**Task requirements**
Lines holding the word "will" are the ones to copy from the data below.

[Collected data]
· · · · · · ·
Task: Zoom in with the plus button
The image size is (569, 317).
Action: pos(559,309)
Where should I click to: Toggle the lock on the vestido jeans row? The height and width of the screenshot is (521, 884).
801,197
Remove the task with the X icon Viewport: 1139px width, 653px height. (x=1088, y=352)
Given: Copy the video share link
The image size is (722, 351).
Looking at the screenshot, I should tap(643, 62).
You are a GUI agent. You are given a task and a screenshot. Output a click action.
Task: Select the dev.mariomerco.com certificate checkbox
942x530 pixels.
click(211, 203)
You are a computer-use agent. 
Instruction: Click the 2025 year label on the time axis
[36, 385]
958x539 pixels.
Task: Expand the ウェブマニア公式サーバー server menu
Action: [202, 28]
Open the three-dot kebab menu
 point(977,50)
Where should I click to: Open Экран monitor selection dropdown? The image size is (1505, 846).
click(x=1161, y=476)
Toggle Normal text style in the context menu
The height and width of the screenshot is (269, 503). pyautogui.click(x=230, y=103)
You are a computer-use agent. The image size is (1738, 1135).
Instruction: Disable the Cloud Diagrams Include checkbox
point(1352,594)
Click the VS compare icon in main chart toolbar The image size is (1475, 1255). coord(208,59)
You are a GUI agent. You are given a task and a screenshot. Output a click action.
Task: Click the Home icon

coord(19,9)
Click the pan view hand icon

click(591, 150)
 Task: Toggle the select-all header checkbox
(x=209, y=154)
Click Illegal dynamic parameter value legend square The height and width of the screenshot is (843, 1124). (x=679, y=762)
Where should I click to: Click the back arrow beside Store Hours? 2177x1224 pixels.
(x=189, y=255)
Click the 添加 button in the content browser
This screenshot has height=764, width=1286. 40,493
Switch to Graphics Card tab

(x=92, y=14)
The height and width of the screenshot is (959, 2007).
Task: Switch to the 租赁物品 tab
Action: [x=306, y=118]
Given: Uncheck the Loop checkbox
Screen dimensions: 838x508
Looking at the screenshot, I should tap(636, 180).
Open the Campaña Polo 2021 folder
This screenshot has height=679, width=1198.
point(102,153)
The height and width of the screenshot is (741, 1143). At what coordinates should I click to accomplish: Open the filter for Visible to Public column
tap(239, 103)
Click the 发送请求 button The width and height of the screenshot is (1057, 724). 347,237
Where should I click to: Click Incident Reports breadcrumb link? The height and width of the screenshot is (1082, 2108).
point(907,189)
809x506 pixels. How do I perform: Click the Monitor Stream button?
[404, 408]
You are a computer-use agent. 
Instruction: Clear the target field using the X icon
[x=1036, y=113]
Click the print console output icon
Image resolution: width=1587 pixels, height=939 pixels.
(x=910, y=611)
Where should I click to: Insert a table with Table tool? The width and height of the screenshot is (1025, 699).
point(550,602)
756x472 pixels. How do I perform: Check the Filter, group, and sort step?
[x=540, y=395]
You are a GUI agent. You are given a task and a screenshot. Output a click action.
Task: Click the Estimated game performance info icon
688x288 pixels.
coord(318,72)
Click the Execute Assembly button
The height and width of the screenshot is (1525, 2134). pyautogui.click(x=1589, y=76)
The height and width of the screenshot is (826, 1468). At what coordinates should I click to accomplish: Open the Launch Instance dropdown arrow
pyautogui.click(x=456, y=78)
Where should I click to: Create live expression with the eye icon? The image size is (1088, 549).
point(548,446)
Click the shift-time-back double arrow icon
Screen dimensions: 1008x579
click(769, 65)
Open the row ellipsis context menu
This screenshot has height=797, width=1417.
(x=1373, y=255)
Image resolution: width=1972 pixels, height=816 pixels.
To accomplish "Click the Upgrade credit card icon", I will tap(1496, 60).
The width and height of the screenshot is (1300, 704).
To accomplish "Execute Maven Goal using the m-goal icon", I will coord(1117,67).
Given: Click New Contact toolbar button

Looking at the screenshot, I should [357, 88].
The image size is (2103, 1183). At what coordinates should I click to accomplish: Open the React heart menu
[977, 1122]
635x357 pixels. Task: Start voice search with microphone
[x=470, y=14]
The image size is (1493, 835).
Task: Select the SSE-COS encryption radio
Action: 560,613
· · · · · · ·
**Finished task**
To accomplish "Click the Upgrade credit card icon", I will tap(1496, 60).
To accomplish "Execute Maven Goal using the m-goal icon", I will coord(1117,67).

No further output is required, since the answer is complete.